Il a fallu apprendre à ne plus se jeter volontairement dans la surcharge, et conscientiser, pour mieux l’organiser, l’espèce de repli social instinctivement mis en place après mon divorce.

Il a cependant fallu rester à peu près la mère que mes enfants avaient toujours connue : être totalement moi-même avec eux ne m’est pas encore possible, c’est une étape qui va demander un peu de temps.

Et le temps, c’est ce qui semble cruellement manquer, quand on a déjà perdu 50 ans.
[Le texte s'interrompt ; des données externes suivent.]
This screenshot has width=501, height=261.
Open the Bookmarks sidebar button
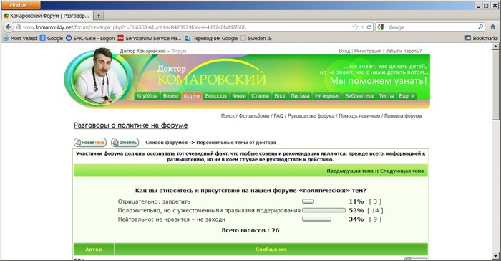(481, 38)
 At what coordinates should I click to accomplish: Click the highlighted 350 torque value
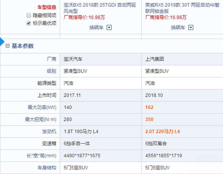149,119
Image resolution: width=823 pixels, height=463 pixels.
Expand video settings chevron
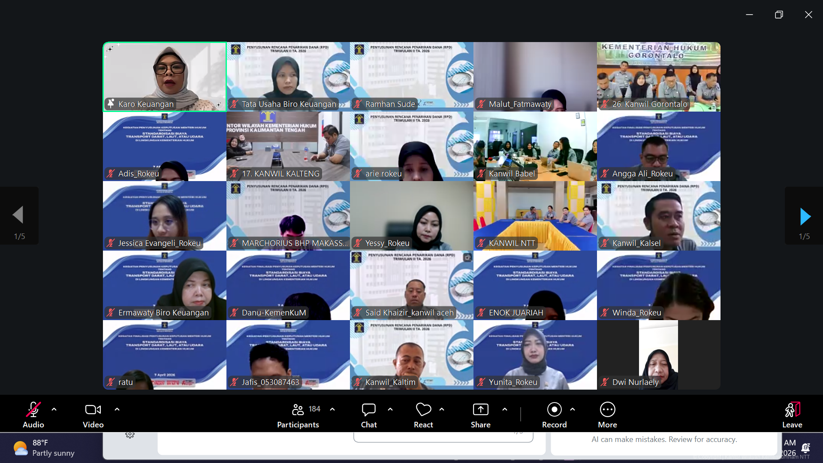117,409
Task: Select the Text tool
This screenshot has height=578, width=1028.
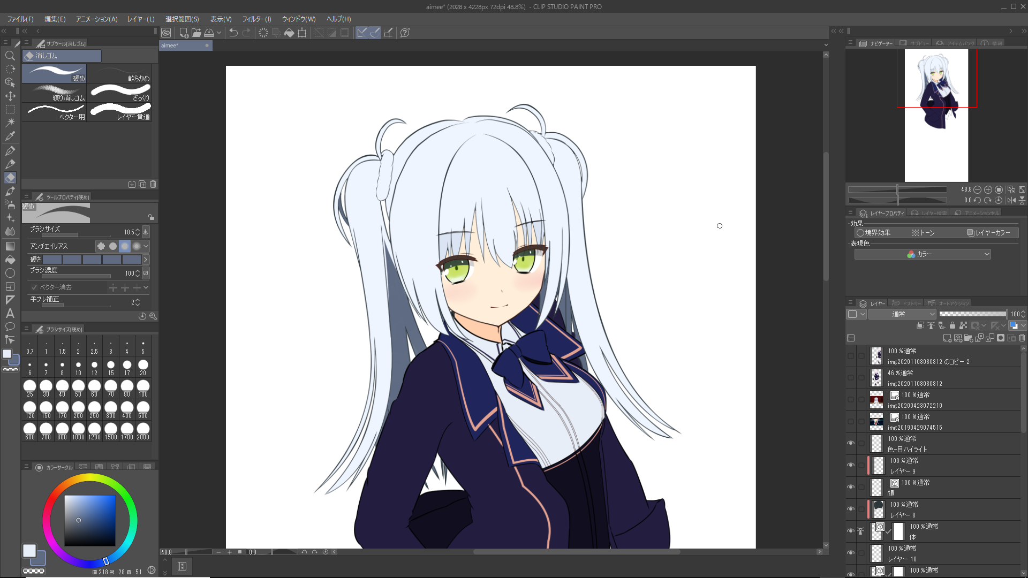Action: point(10,314)
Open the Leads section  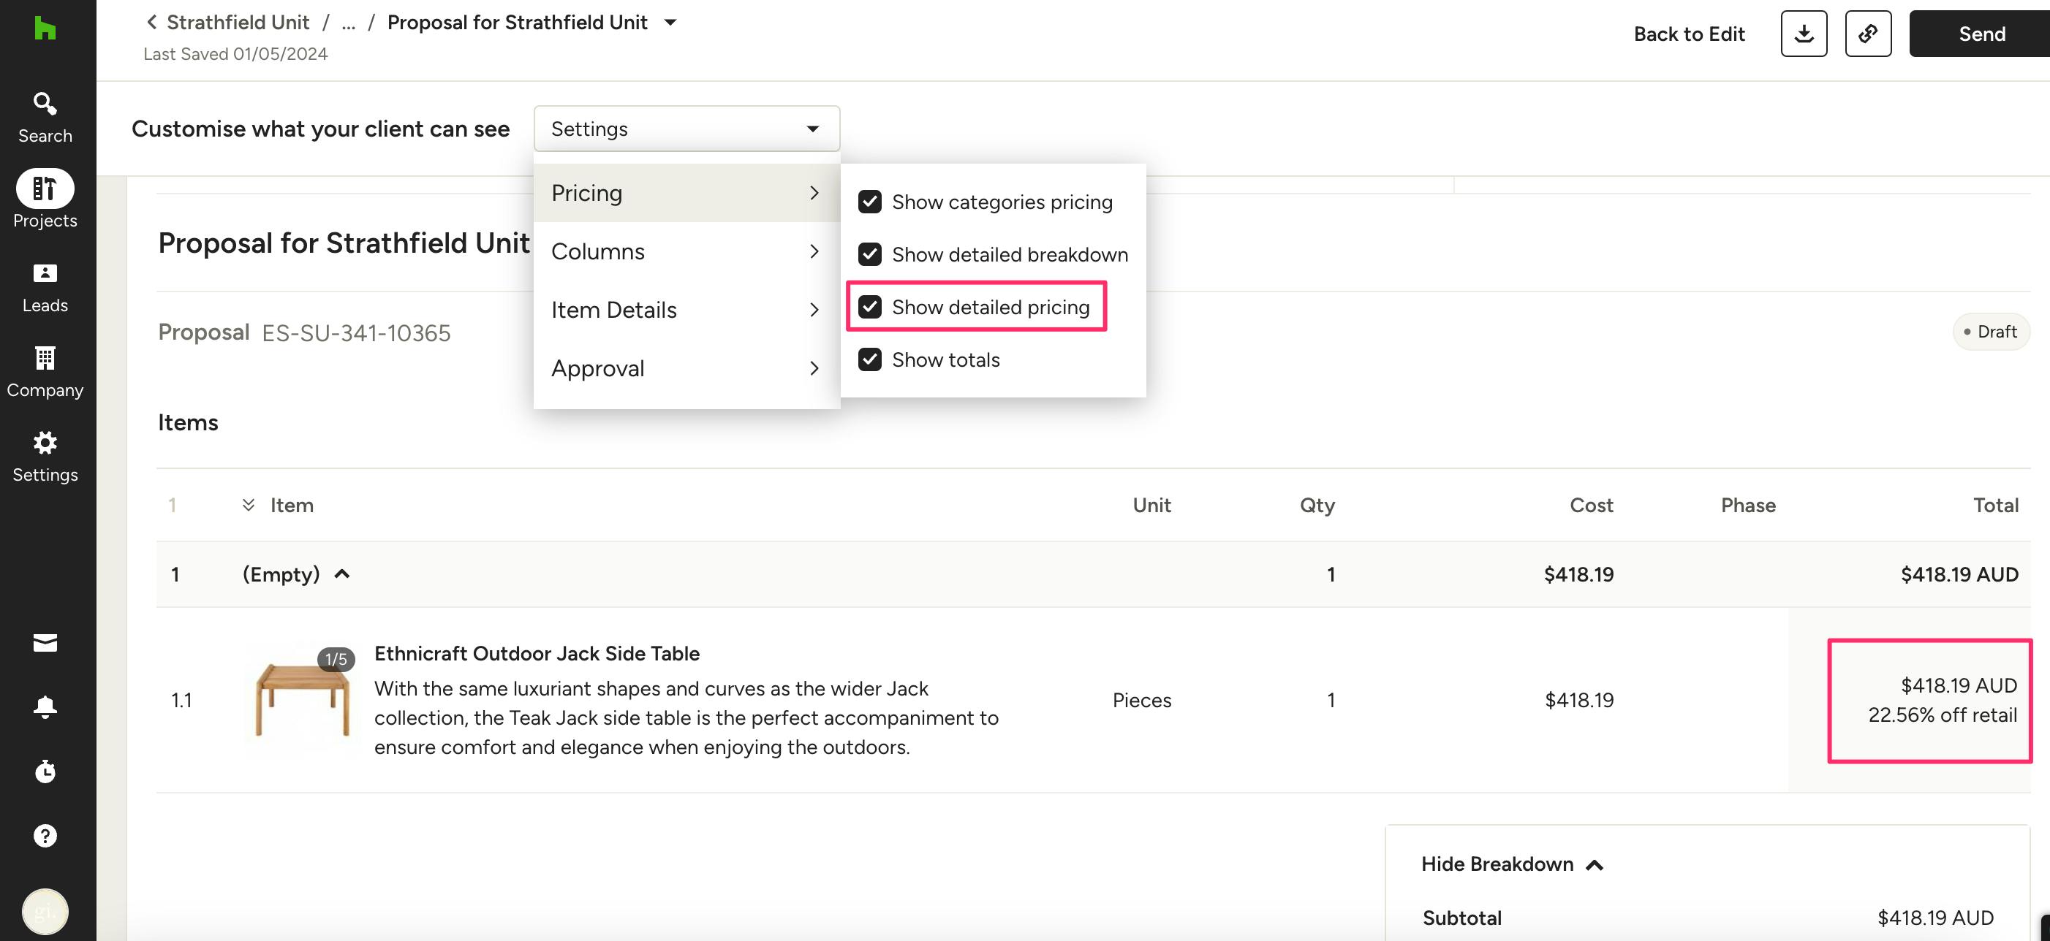click(x=45, y=287)
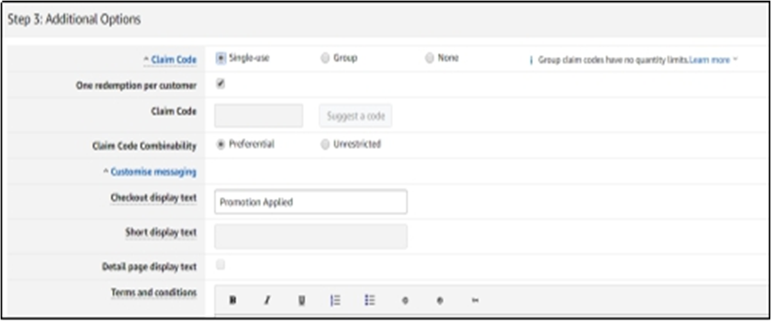The image size is (771, 322).
Task: Enable the Detail page display text checkbox
Action: point(221,264)
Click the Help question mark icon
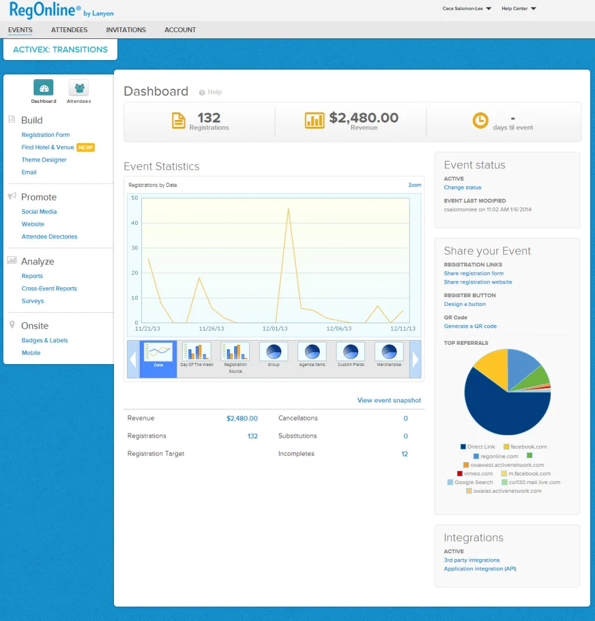Viewport: 595px width, 621px height. [202, 92]
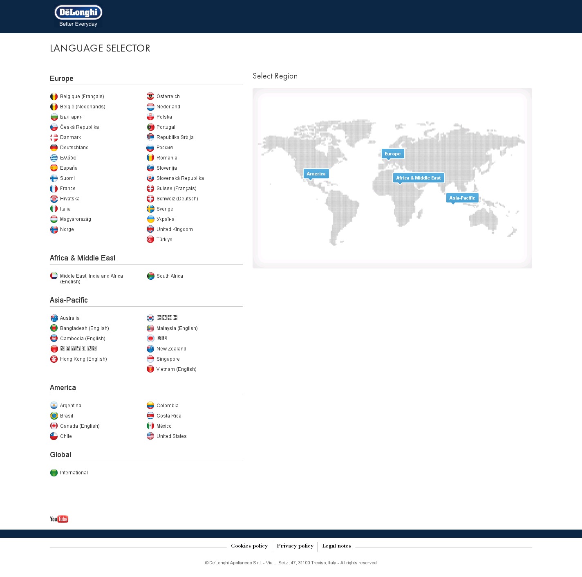The image size is (582, 577).
Task: Open the YouTube icon link
Action: pos(59,519)
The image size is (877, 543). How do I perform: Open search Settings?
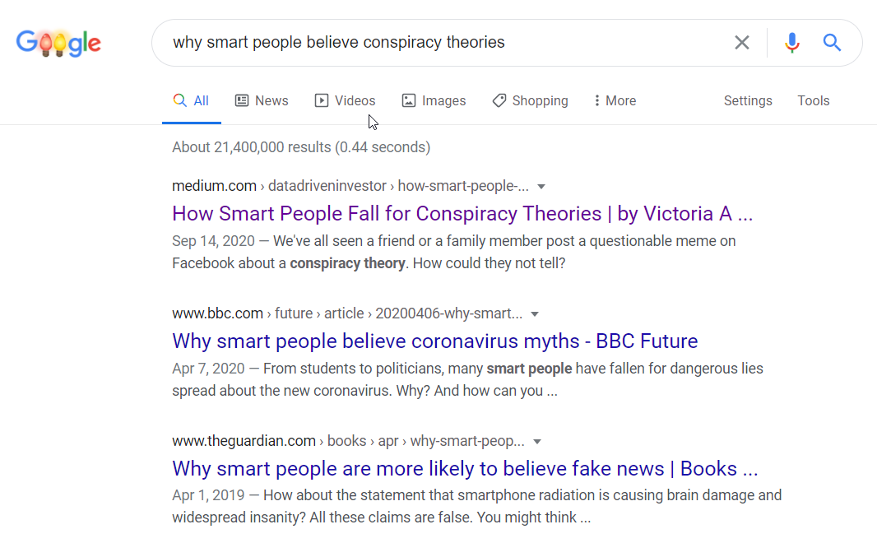[748, 100]
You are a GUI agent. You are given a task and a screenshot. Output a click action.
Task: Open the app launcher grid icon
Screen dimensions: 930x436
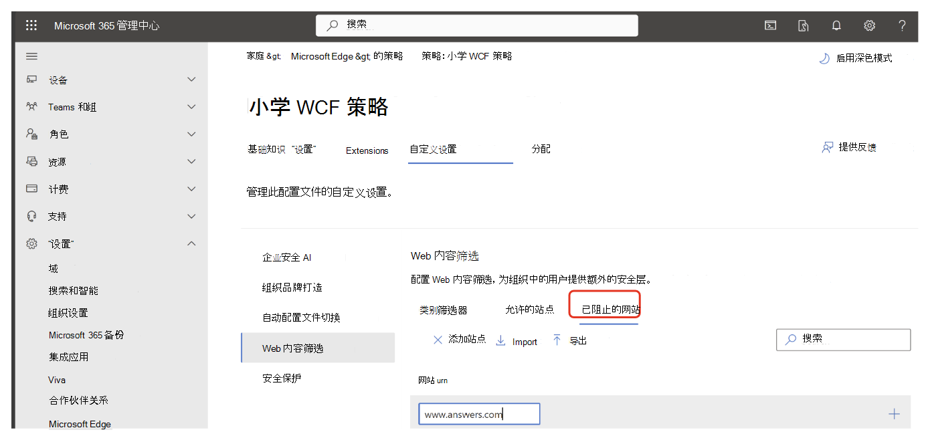click(31, 25)
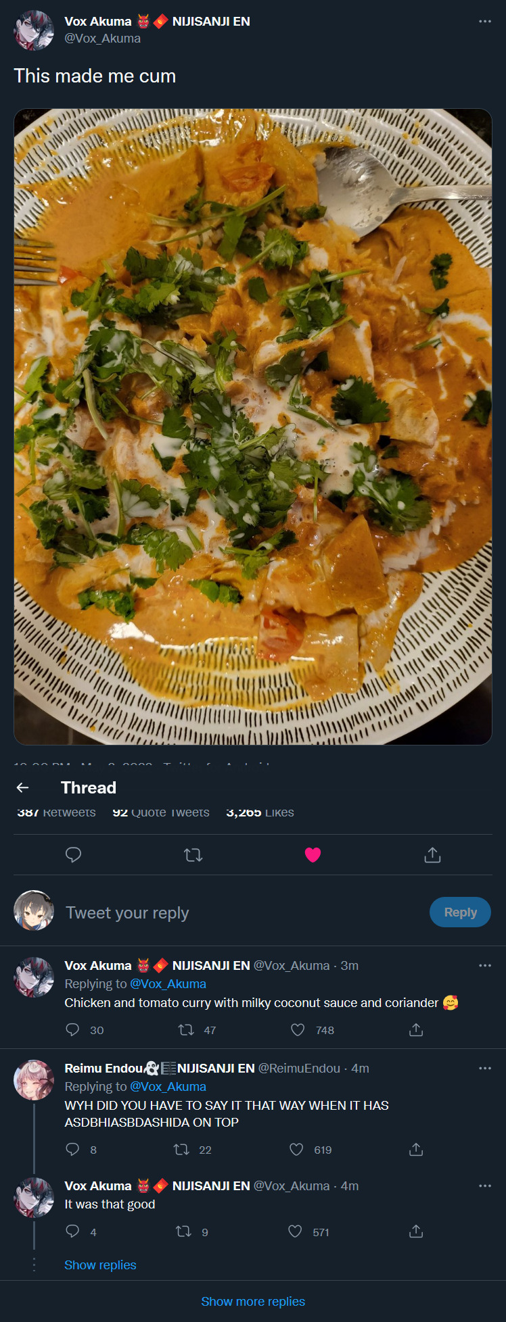Open the curry photo
506x1322 pixels.
(x=253, y=426)
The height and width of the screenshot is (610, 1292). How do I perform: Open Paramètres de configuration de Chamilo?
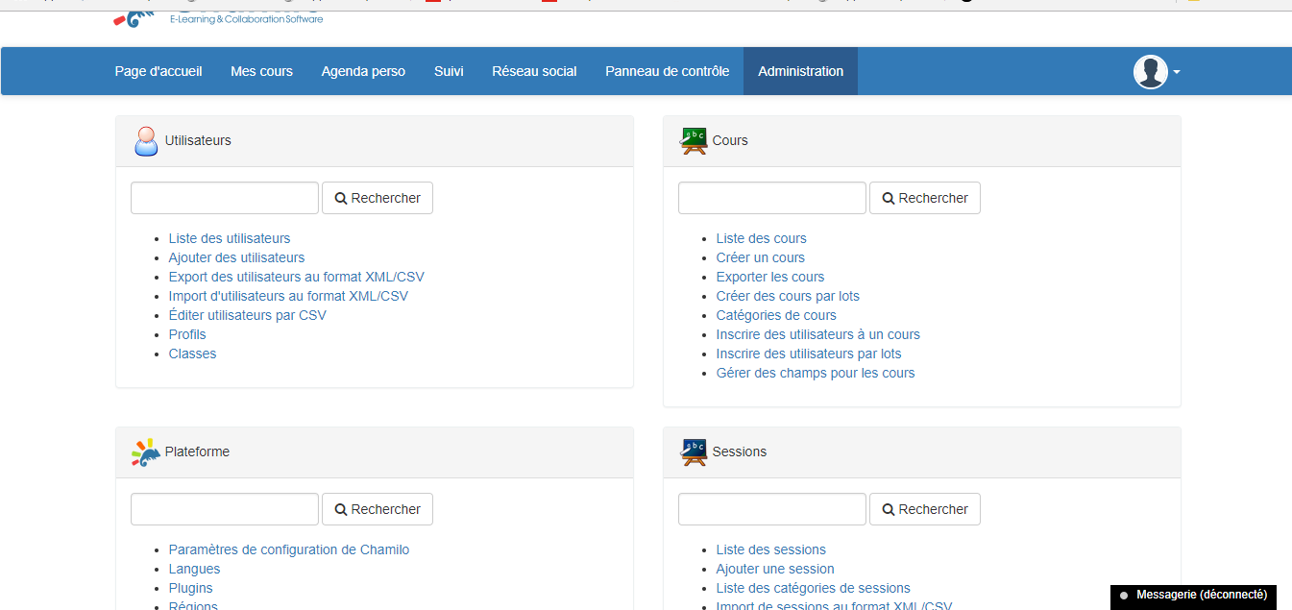point(288,550)
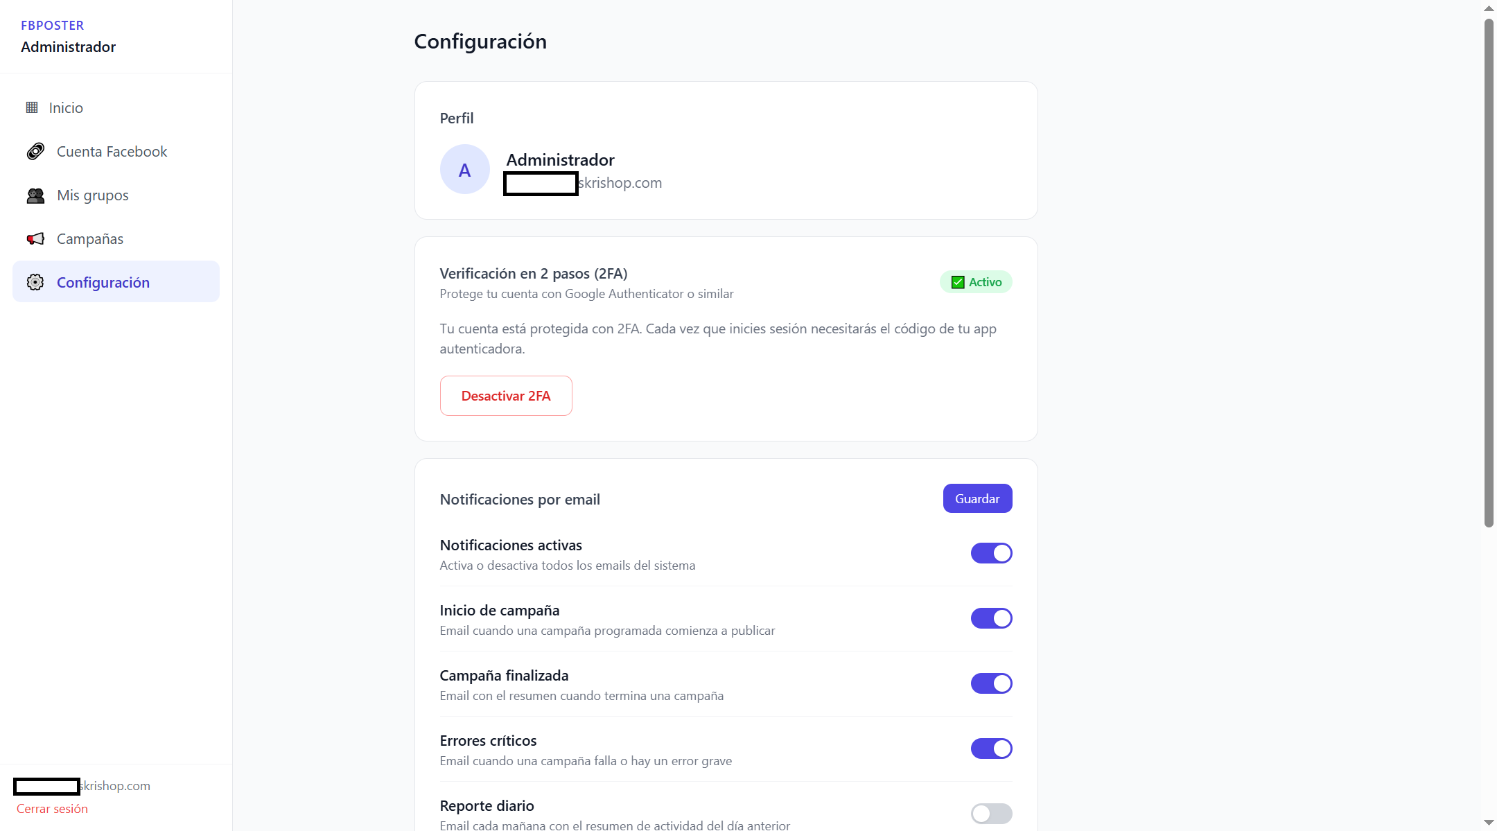Screen dimensions: 1497x831
Task: Click the Inicio grid icon
Action: 32,107
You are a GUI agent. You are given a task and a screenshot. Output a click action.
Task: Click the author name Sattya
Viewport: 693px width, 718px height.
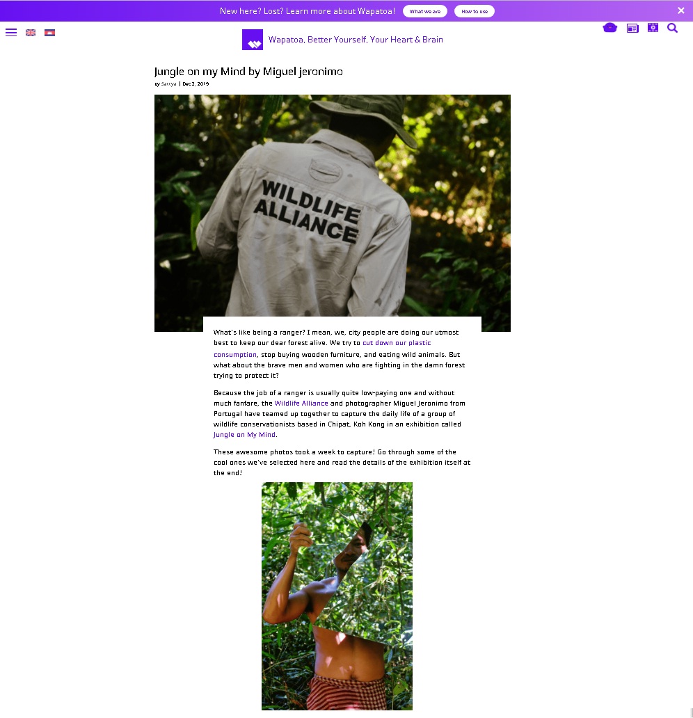[168, 83]
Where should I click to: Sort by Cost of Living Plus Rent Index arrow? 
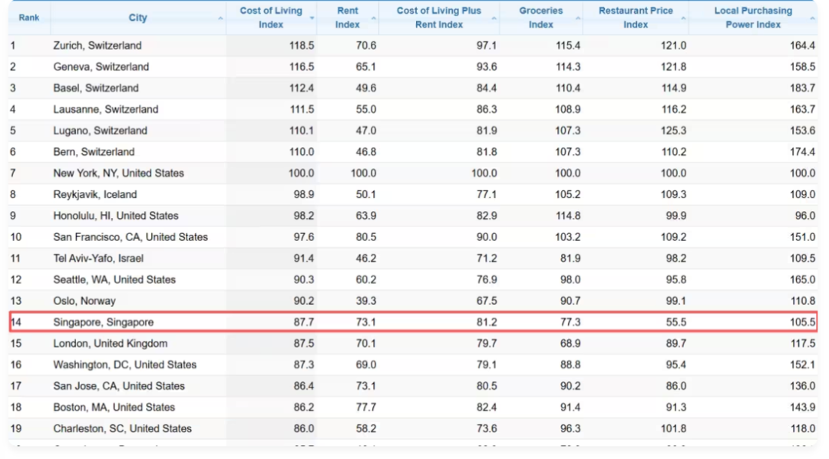(x=494, y=18)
Et seule une grande bienveillance, envers moi-même et envers les autres, aussi cons et intolérants soient-ils, m’empêche de céder à la tentation de me nourrir de ma colère pour tenir debout. Bon serviteur mais mauvais maître, je la veux en renfort, pas en guide. Mais elle est toujours là, et il ne faudrait pas me pousser beaucoup pour que je m’y noie, certains jours.